/pydst

PyDST is a python module for accessing the API of Statistics Denmark. https://kristianuruplarsen.github.io/pydst/

Primary LanguagePythonMIT LicenseMIT

Pydst is a simple package for pulling data from the API of statistics Denmark. Documentation is at https://kristianuruplarsen.github.io/pydst/.

To install you can run

>>> pip install git+https://github.com/Kristianuruplarsen/pydst.git

The main interface is through four functions that respectively browse subjects, browse tables within a subject, retrieve metadata about tables, and retrieves actual tables of data. Except for get_data the default format is json. get_data uses semicolon separated csv as its default.

Example

This example covers the basics of pydst. First import the package and retrieve the list of available subjects

>>> import pydst
>>> resp = pydst.get_subjects()      # No table_id gets all available subjects
DSTResponse(entrypoint=subjects, lang=en, fmt=json, recursive=None, omit_empty=None, include_tables=None)
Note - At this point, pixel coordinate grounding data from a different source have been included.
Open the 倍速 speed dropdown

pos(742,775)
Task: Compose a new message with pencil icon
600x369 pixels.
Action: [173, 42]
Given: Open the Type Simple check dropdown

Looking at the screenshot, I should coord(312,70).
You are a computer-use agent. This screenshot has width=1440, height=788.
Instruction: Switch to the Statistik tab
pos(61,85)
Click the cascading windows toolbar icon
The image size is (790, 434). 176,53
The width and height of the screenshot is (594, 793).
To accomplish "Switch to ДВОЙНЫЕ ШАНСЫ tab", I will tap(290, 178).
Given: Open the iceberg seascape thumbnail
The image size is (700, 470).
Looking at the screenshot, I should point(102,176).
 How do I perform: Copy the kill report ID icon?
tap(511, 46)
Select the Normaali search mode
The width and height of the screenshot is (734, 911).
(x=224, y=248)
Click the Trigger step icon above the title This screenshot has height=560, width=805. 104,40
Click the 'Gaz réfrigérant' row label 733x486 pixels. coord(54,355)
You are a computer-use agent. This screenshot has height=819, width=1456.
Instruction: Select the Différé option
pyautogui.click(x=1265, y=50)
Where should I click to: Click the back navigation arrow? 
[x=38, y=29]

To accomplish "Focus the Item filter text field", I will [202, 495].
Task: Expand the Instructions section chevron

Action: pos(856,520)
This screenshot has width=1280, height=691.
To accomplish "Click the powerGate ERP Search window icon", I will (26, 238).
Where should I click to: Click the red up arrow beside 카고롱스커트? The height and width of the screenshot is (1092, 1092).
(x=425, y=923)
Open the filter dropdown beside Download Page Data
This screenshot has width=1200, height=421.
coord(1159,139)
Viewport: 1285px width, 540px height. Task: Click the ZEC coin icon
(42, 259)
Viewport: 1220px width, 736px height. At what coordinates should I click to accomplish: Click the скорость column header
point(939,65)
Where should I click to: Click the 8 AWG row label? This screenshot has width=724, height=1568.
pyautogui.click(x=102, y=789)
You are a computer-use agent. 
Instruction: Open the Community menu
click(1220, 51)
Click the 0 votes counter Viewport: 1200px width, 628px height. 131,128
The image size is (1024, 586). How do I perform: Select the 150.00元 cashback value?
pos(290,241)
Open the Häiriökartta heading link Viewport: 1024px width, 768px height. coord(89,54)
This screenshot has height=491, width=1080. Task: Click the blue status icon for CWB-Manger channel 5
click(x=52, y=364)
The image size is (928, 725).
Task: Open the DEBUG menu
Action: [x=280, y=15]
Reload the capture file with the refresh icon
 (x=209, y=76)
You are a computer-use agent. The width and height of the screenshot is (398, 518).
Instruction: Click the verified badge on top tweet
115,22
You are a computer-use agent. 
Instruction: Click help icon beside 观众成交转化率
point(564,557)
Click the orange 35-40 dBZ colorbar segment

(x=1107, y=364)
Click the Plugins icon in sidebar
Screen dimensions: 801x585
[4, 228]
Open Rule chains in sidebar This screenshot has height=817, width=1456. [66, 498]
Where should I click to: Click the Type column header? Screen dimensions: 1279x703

The DSTResponse object is a thin wrapper around requests.Response that stores a bit of information about the request. To get to the data do

>>> resp.json()
[{'id': '02',
  'description': 'Population and elections',
  'active': True,
  'hasSubjects': True,
  'subjects': []},
    ...

Say we want data from subject '16', "Money and credit market". To find out what tables are available run

>>> tables = pydst.get_tables(subjects = '16').json()
    [{'id': 'DNVPDKS',
    'text': 'VP-registered securities',
    'unit': 'm DKK',
    'updated': '2020-07-28T08:00:00',
    'firstPeriod': '1999M12',
    'latestPeriod': '2020M06',
    'active': True,
    'variables': ['type of security',
    'coupon',
    'currency',
    'maturity',
    'issuer sector',
    'investor sector',
    'valuation',
    'data type',
    'time']},
        ...

Here we can pick a dataset, e.g. 'DNTRENDT' containing "Interest rates by item, country, methodology and time". We still need to figure out what data are available in this table, so before calling get_data let us find some detailed information on 'DNTRENDT'

>>> info = pydst.get_tableinfo(table_id = 'DNTRENDT').json()

This will produce a large json file containing metadata including when the table was last updated, contact details for whoever is responsible for maintaining the dataset and more importantly, variable names and values of the dataset. In this case we will get the discount rate (variable 'INSTRUMENT' and value 'ODKNAA') all months since 1983 (variable 'Tid', which is time in Danish, all values *). Finally we will get an error unless we set the 'OPGOER' variable, so we will set this to "Daily interest rates (per cent)" ('E').

>>> data = pydst.get_data(table_id = 'DNRENTD',
>>>                       variables = {'INSTRUMENT': 'ODKNAA',
>>>                                    'Tid': '*',
>>>                                    'OPGOER': 'E'})

As a final step, we can convert the data to a pandas.DataFrame with

>>> df = pydst.utils.to_dataframe(data)